If you’re suffering from RLS you may soon find out that there is not much in the way of restless leg treatment traditionally, apart from heavy duty drugs that can have some pretty harmful side effects. The risk may not outweigh the benefit because the result with any of the medications that are currently prescribed for RLS varies from person to person. For some, these drugs do nothing at all.
Here we will discuss some natural restless leg treatments for mild to moderate cases. This is not to say that they would not be appropriate for moderate to severe cases but again, this is on a case-by-case basis. There is, however a very good reason to try the natural means namely being the lack of negative side effects. With natural medicine, the side effects are generally pleasant, such as a reduction of symptoms.
Please take note though. Just because an RLS remedy is natural does NOT mean it won’t interact with other drugs. Research is necessary and a consultation with your healthcare provider is necessary for your safety.
Vitamins and Minerals:
Restless leg syndrome is mainly thought to be caused by a deficiency in certain vitamins and minerals. The big one here is magnesium deficiency in the central nervous system.
Experts believe that 80% of Americans are deficient in magnesium and it’s unfortunate because magnesium is one of the most important minerals the body needs in order to function properly. Over 300+ biochemical reactions that happen in the body require magnesium to happen.
The main reason it’s believed that so many people are deficient in magnesium can be pointed to the standard American diet. There are many foods that we regularly consume as Americans which cause the body to be depleted in this vital mineral. Dairy is a big culprit. The calcium (and salt) in dairy crowds out the magnesium in your muscles causing the muscles to go into a repetitive contraction cycle and causing all of the other various symptoms of RLS.
It’s also recommended to take a sufficient D complex with D3 and Omegas and at least 1000 IU of vitamin C daily.
Sleep Environment:
Make sure your sleep environment is clean of any work related things, digital clocks or glowing computer screens. Be rid of anything that can further disrupt your sleep and get on a regular sleep schedule. Also, avoid sleeping in synthetic fabrics whether it be your bedding or your pajamas.
Synthetics tend to disrupt the delicate electromagnetic field of the body. Opt for natural cottons when possible. Same goes for electric blankets or anything electric near your bed.

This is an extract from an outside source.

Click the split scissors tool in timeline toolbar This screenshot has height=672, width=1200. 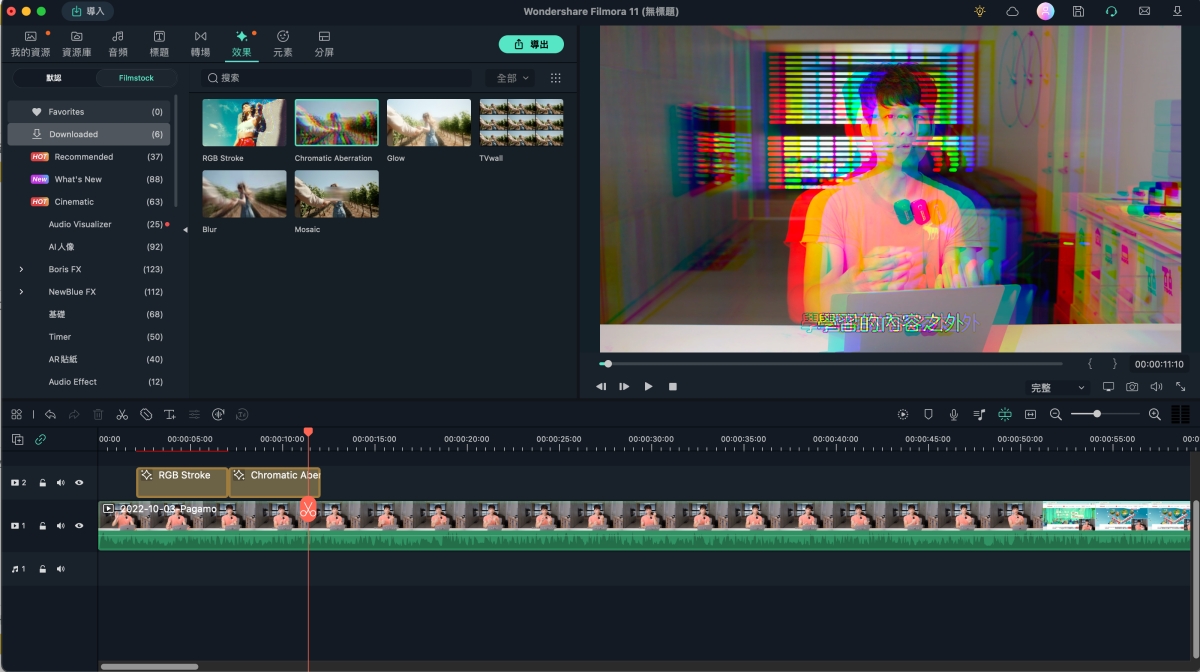click(122, 415)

If you need to be on the computer anywhere close to bedtime, it’s very good to keep a light on in the room, even if it’s just a small light. This will counter the effects of the blue spectrum light that every computer screen emits which can disrupt the melatonin production in your biology. Blue spectrum light tells your body that it’s still daylight and melatonin production halts.
The same goes for when you turn on a light in the middle of the night. It’s not extremely critical that you stumble around in the dark when you get up to go to the bathroom in the middle of the night, but it is one thing that you can keep in mind when you are looking to develop a better sleep pattern.

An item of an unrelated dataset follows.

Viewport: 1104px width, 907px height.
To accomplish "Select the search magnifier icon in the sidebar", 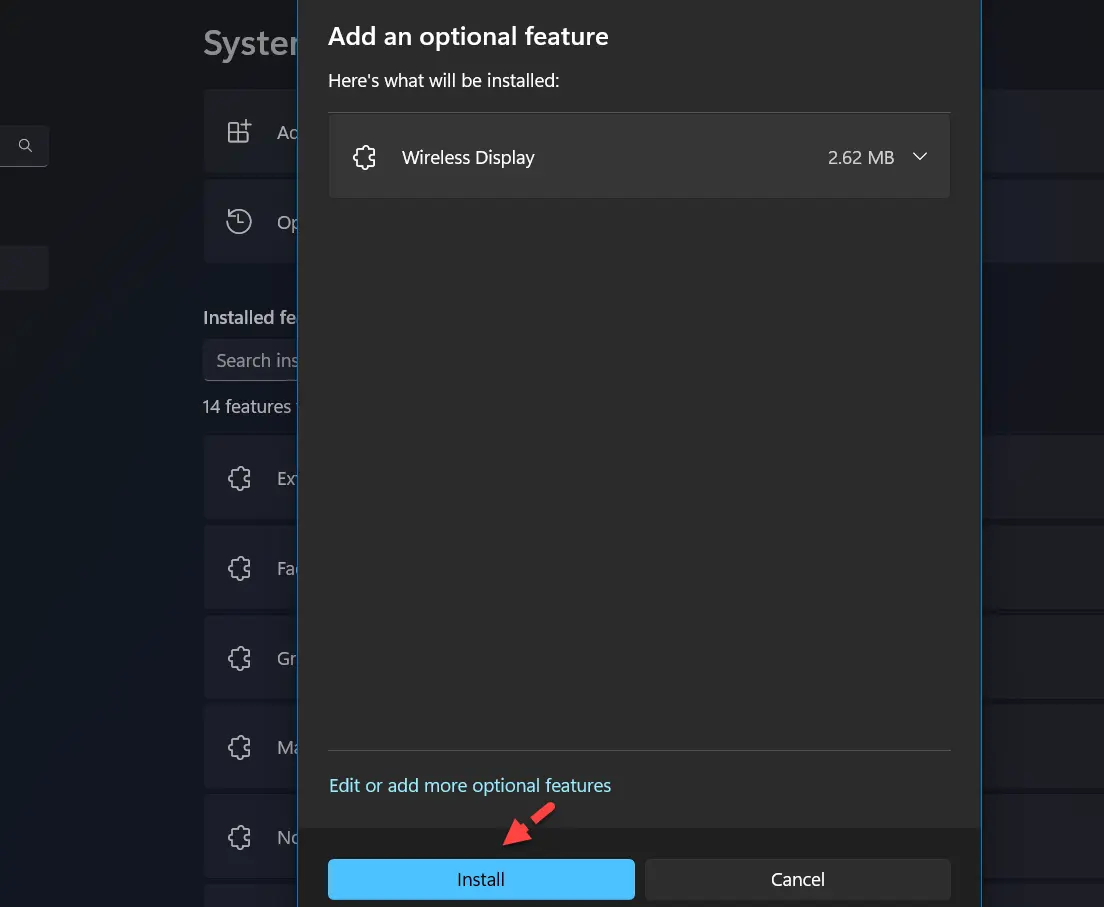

There is a free program for your computer that will shift it from emitting blue spectrum light during the day and automatically adjusts it to emitting a red spectrum in the evenings, so that this phenomenon doesn’t occur, and your melatonin production isn’t disrupted. It is called f.lux and can be downloaded here for free.
Massage as well as Alternate Hot and Cold Packs:
As with any condition, different people have different symptoms and many experience aches and pains in the muscles due to RLS. Studies have shown that in isolated control groups, those who uses alternate hot and cold packs on the muscles found relief.
It was also found that self-massage or one given by someone else of the affected areas along with a nice hot Epsom salt bath to relax the muscles prior to sleep also helped tremendously. Magnesium oil, when rubbed on the legs and feet before bed has been widely known to be a favorite restless leg treatment because of the simplicity and low cost of the remedy.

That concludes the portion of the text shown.